Doctor Who: The Forgotten

Licensed comics are always a mixed bag. On the one hand, it’s fun to see the further adventures of your favorite characters from movies, TV, or even video games. On the other hand, nothing of real substance can ever happen in them – that stuff, naturally, is reserved for the characters’ original source. The best licensed comics are the ones that manage to tell a compelling story about the characters even in the face of there being no real threat to them in the first place. Good ones also take advantage of the comic format to do things that a TV show on a strict budget would otherwise be unable to do.

Which brings us to Doctor Who: The Forgotten, a miniseries published by IDW that came out in late 2008. It features the Tenth Doctor (David Tennant – well, a drawing of him) and Martha Jones as they attempt to find their way out of a sort of museum that is dedicated to The Doctor. It houses items from all of his adventures throughout his 10 incarnations. The Doctor and Martha have no idea how they arrived in this place, and the TARDIS is nowhere to be found. Also, The Doctor has lost his memory – he can only remember what’s happened to him since he regenerated into his current form – and he must use the artifacts in the museum to help bring it back.

Tony Lee does a wonderful job capturing the tone of the TV series and of the characters themselves. It was easy to hear Tennant and Freema Agyeman’s voices when reading their dialogue. Lee also weaves in tales of The Doctor’s other ‘lives’, as memories come back to the current Doctor with each artifact he examines. I’m not familiar with any of the pre-2005 Doctor Who material, so it was nice to get a glimpse of The Doctor and of the companions with whom he traveled in years past. The flashbacks never felt shoehorned in – they all served a purpose in helping The Doctor and Martha figure out what was going on.

Doctors Display

Pia Guerra’s art is well-suited for the story. Her linework, as always, is clean with just the right mixture of realism and cartoonish, and she does a good job of capturing the likenesses of dozens of actors without letting the art look overly photo-referenced. That’s another fine line that licensed comics must walk – capturing likenesses can be difficult for the artist and distracting to the reader – and the art in this book did a nice job. A few other artists join in for some of the flashbacks, but the changes in art style are never jarring, and it’s all held together well by Guerra’s solid work.

The thing that most surprised me about this comic is how well it fit into the established timeline of the TV series. All is not as it seems throughout the story, and to say more about where it actually falls would be to spoil one of the fun surprises of the book, but it suffices to say that this Doctor Who story fits neatly into a very specific window of time for The Doctor, and it fills in a bit of a gap where not a lot of stories have been told in the past but where the potential for more stories definitely exists.

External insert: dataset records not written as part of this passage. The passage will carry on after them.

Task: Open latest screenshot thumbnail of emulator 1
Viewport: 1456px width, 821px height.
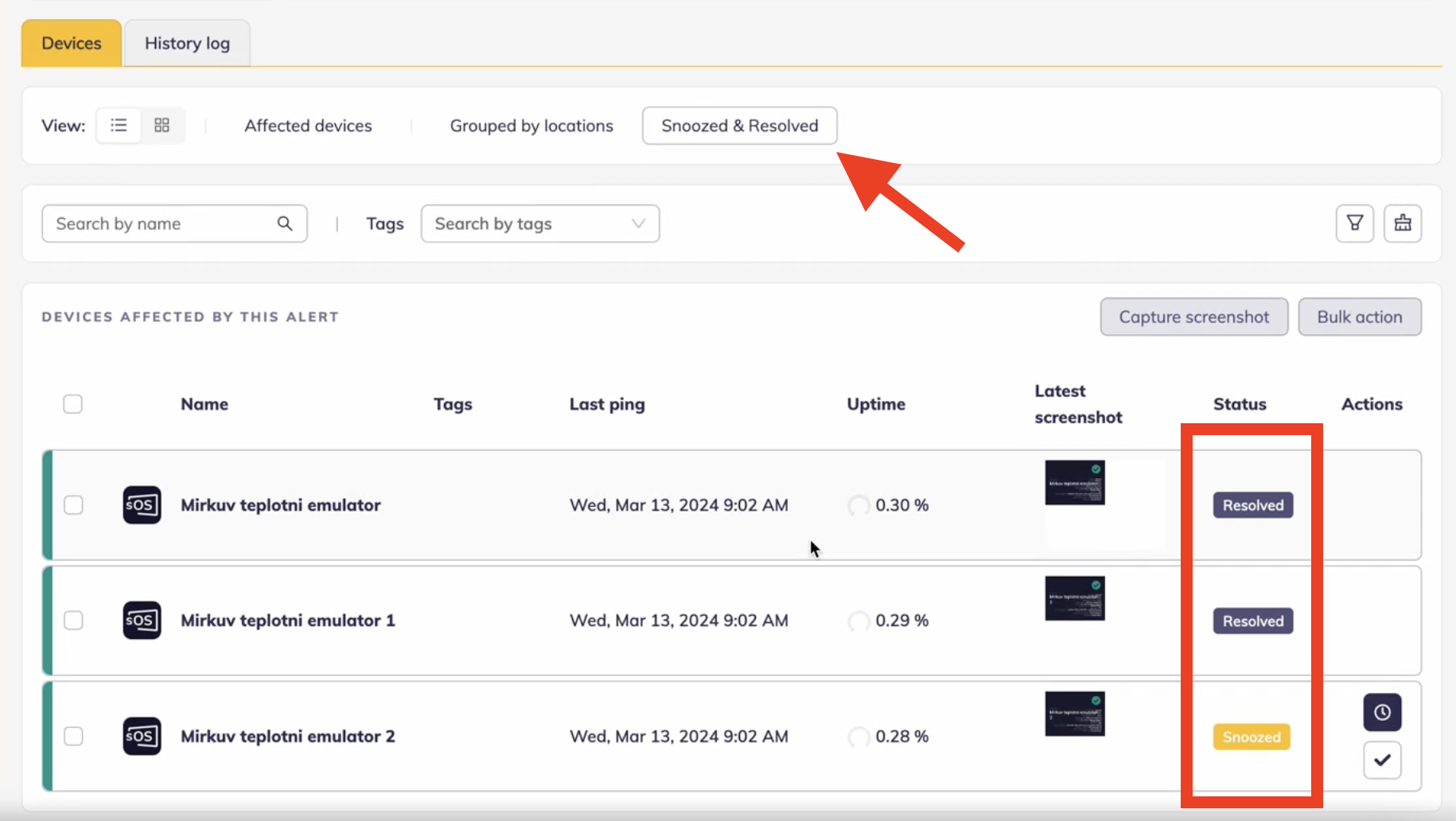Action: point(1074,598)
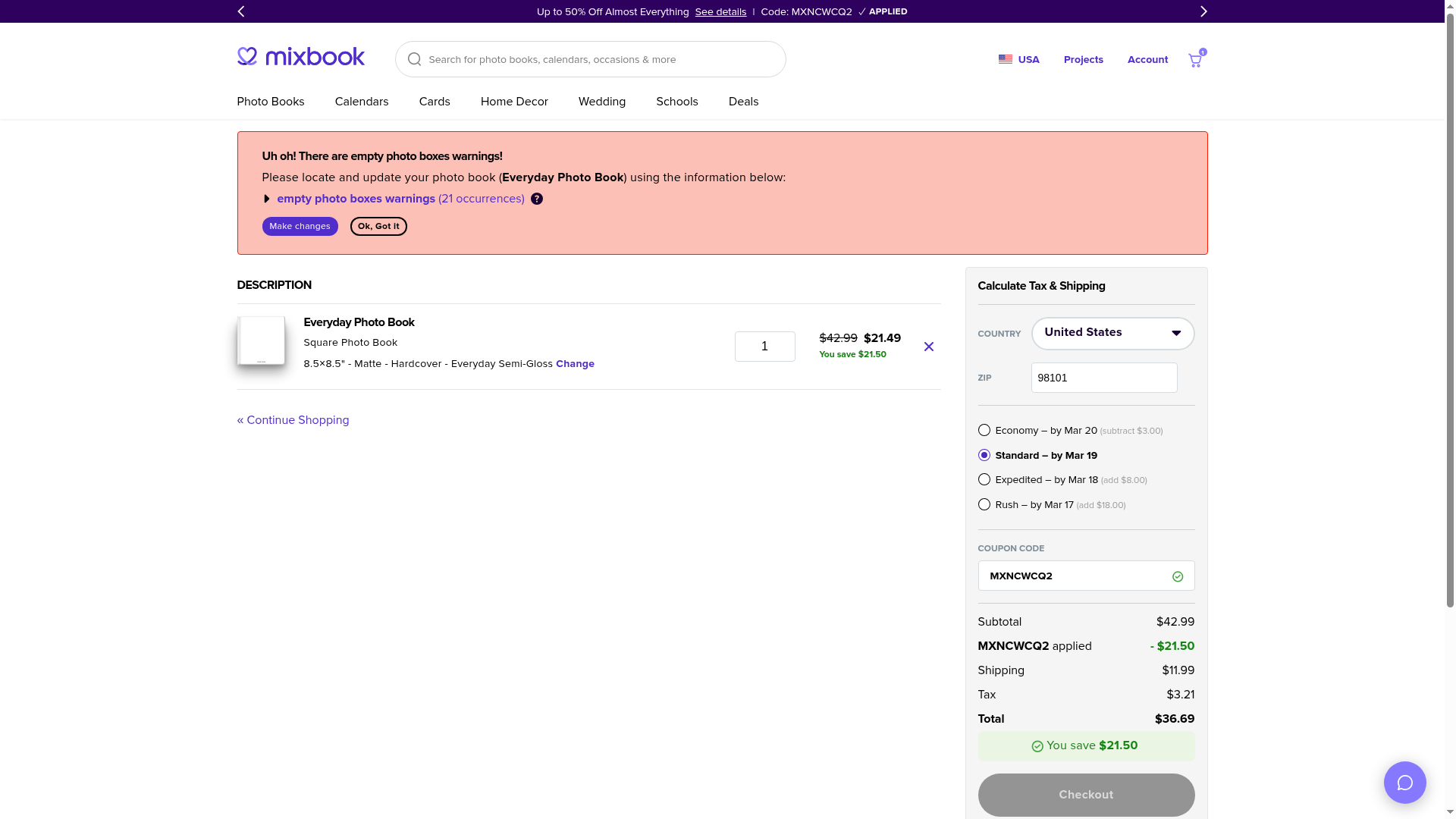The width and height of the screenshot is (1456, 819).
Task: Choose Expedited shipping by Mar 18
Action: pos(984,479)
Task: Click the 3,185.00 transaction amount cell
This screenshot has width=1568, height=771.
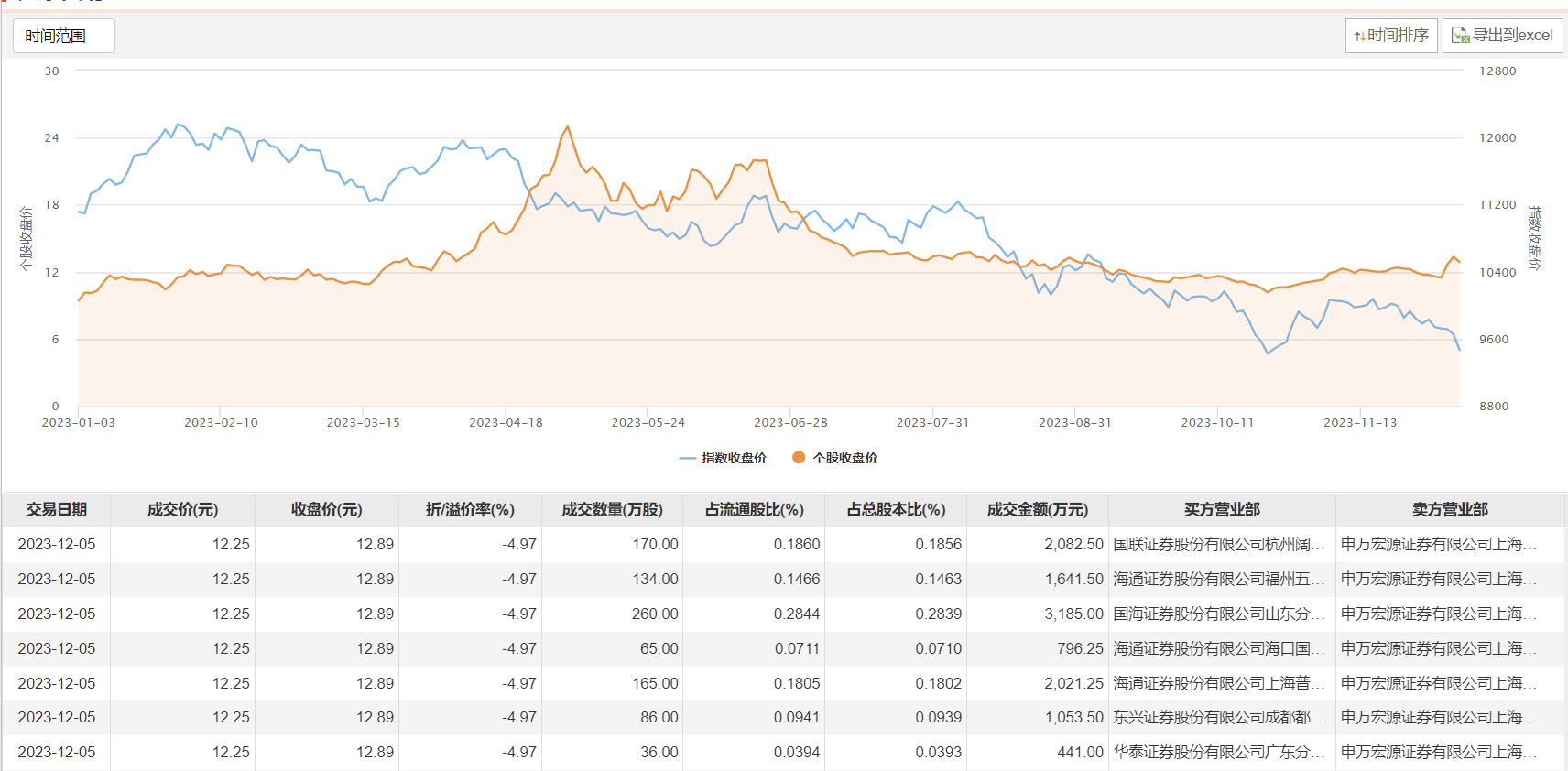Action: [x=1073, y=614]

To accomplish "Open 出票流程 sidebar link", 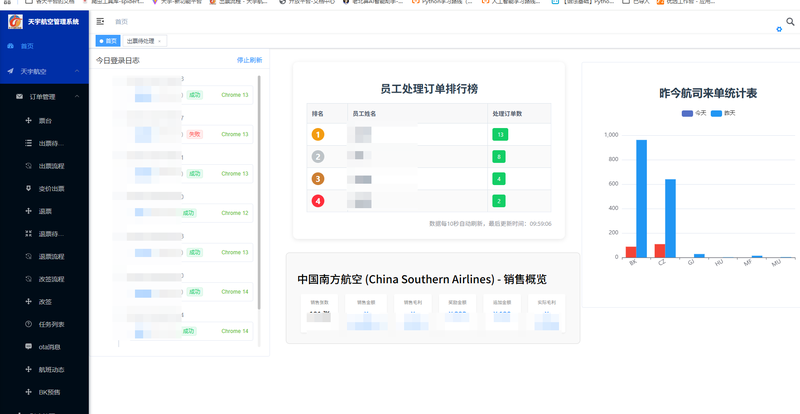I will 51,166.
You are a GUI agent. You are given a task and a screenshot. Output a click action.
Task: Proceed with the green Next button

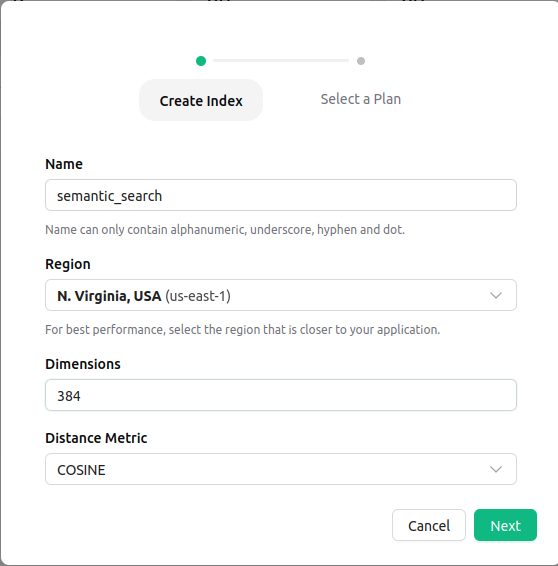(505, 525)
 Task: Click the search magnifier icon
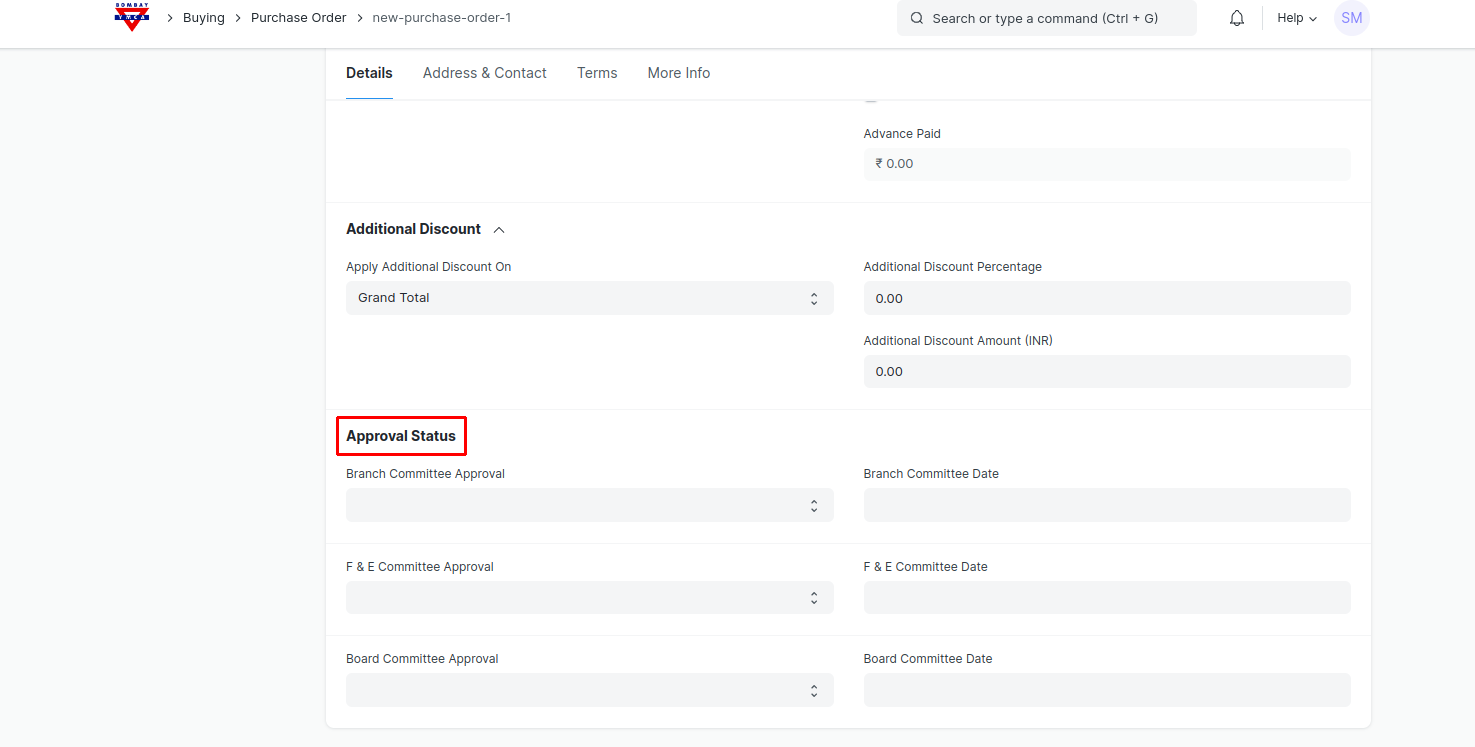[x=916, y=18]
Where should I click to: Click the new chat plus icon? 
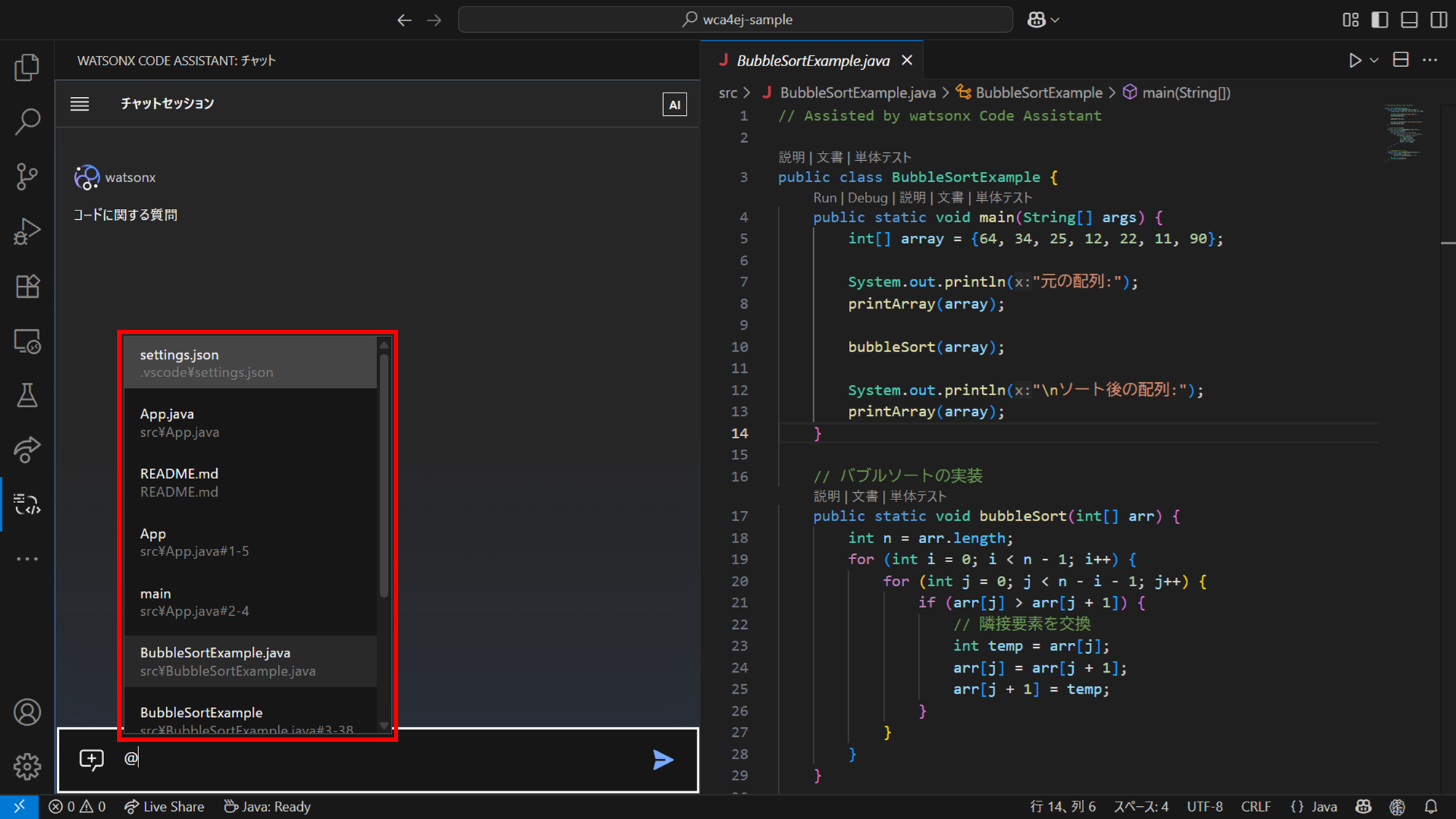click(92, 759)
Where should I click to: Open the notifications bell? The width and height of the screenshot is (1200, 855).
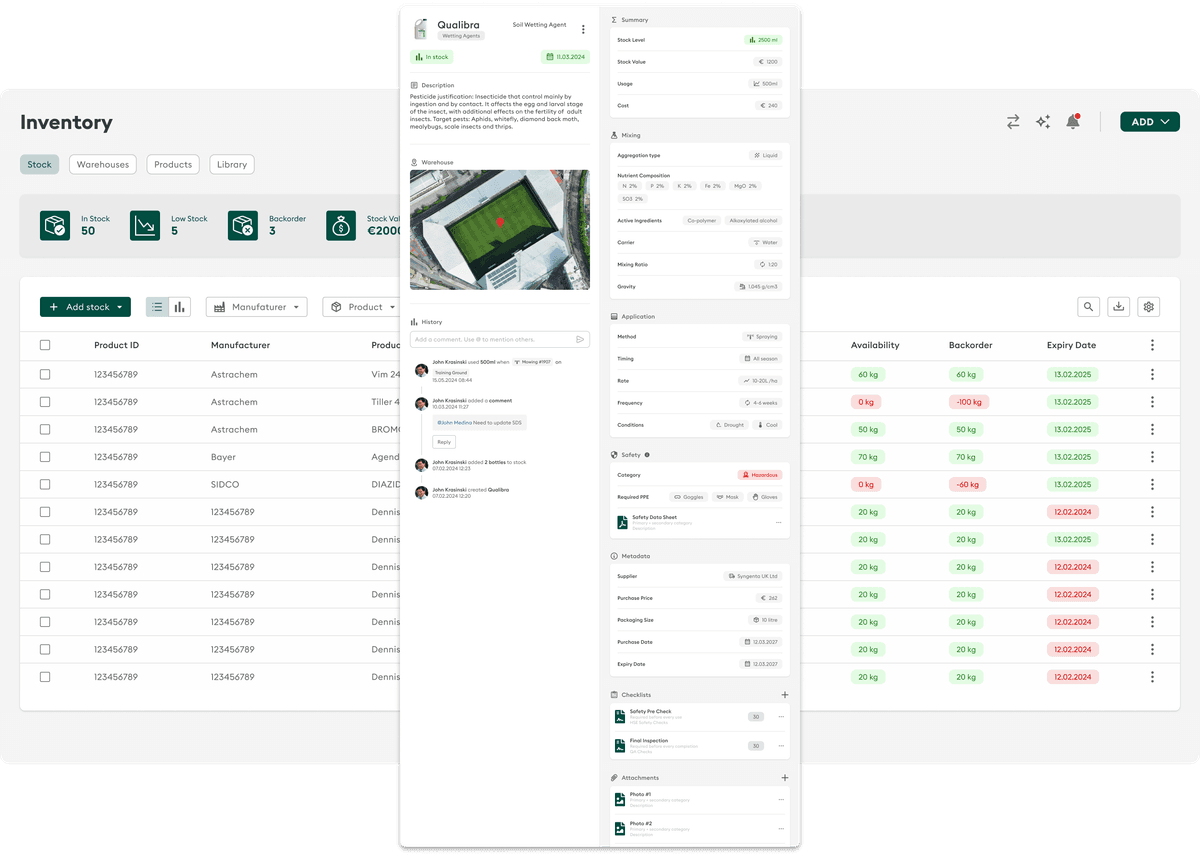(1072, 121)
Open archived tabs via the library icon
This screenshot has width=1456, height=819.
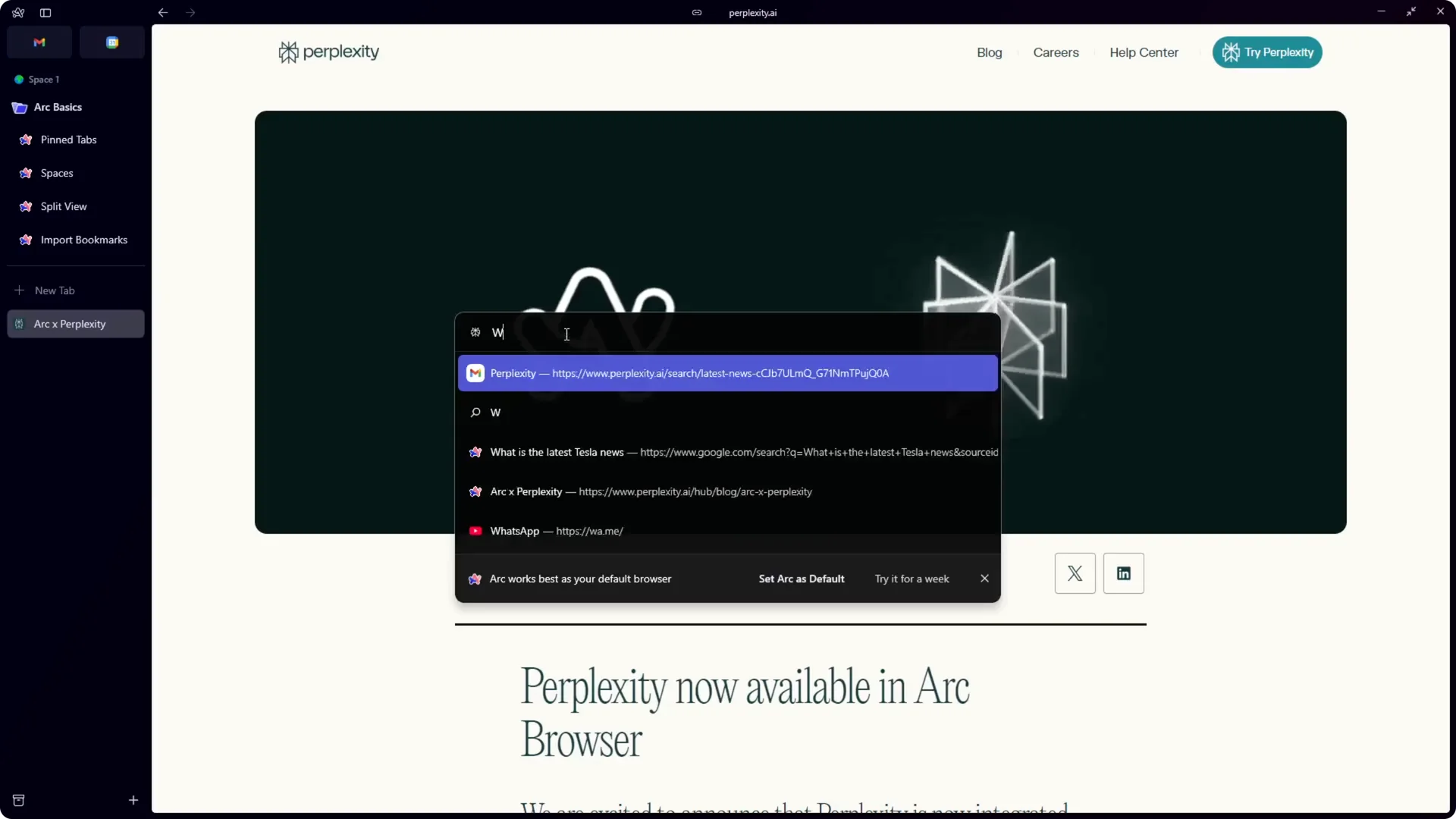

I was also surprised by how emotional the whole thing was towards the end. It wasn’t a Russell T. Davies-level of melodrama, but there are several really nice moments for The Doctor in the final chapter of the story, one of which even choked me up a bit.

Doctor Who: The Forgotten may be the best Doctor Who comic that I’ve ever read. It was both entertaining on a story level and educational in terms of finding out more about The Doctor’s history. If you’re in need of a Who fix before series 7 starts up again (in…April? Aw, man…), do yourself a favor and check out this tale of Doctors’ past. In a word, it’s fantastic.